# Honey vs Nectar



## Harley Craig (Sep 18, 2012)

if it won't shake out it SHOULD be ok. best bet is to buy a cheap refractometer


----------



## crocodilu911 (Apr 17, 2015)

in TX, with the low humidity count, I would not worry. 

another fact you should know, nectar is something you can find in a flower, not in a hive. by the time it gets in the frame it is honey. the capped honey is honey that is usually under 16% humidity, so they cap it for later use. they do not want humidity to be absorbed by it. honey will absorb ambiantal humidity, and capping it , allows the bees to focus on something else rather than always keep ventilating their hives. helps store the honey too, at the right humidity level so it does not ferment. very important, you do not want rain on your honey frames, or SHB will get his eggs in there and you are toast. 

so - nectar is never mixed with honey. honey is produced out of plant nectar, by a process called nectar transformation, the worker bees add enzymes, like invertase ( this is added by the foraging bee on the way back to the hive, before passing it to a house bee for further processing). the nectar is basically a sucrose, and during this process it gets converted into a mix of glucose/fructose (about 50/50). this changes it into a simple sugar, easier on the bee digestive system, and ours too  

I did not mean to be a know it all, but I felt like some clarification is in need, and also will answer the OP question. 

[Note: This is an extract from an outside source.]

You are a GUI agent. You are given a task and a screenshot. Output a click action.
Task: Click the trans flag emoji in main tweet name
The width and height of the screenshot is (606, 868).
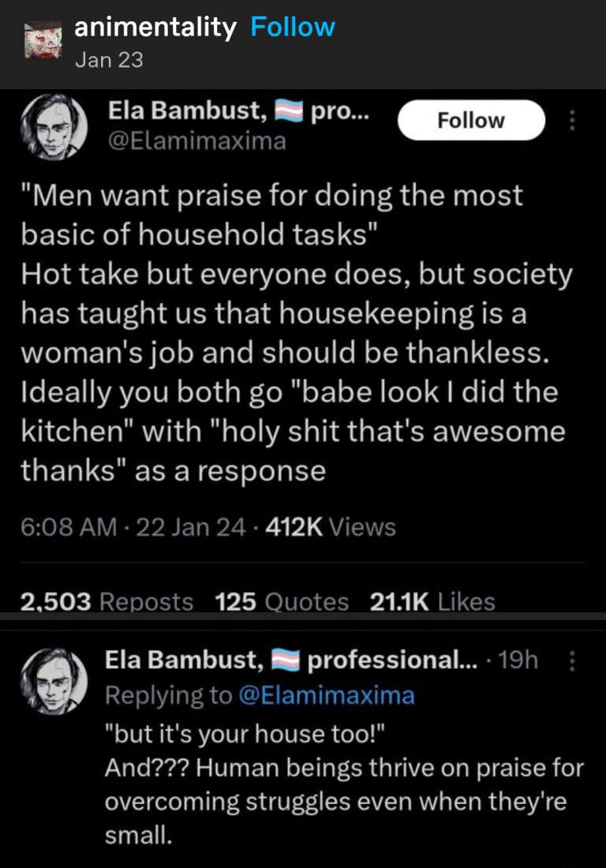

if your honey is too humid, there are ways of lowering that humidity, but like I said, in TX it should be hot outside and humidity levels in the nectar itself might not be so high. you should be fine.


----------



## quigibo (Jun 23, 2014)

Croc, Thanks for the reply. Being new at this I did not take honey from my good hive this spring because I was waiting on all the cells to get capped. Then while waiting on the rain to stop the bees swarmed and took all the honey to their new home.


----------



## lprikockis (May 19, 2015)

Definitely worth picking up a cheap refractometer to take some of the guesswork out of the process. I found one on Amazon for ~$30. I'm sure it's not the most accurate thing in the world, but it's super quick and easy to grab a drop out of an uncapped honey frame and check what the moisture content is.


----------



## grozzie2 (Jun 3, 2011)

The bees will cap the cells when two things happen.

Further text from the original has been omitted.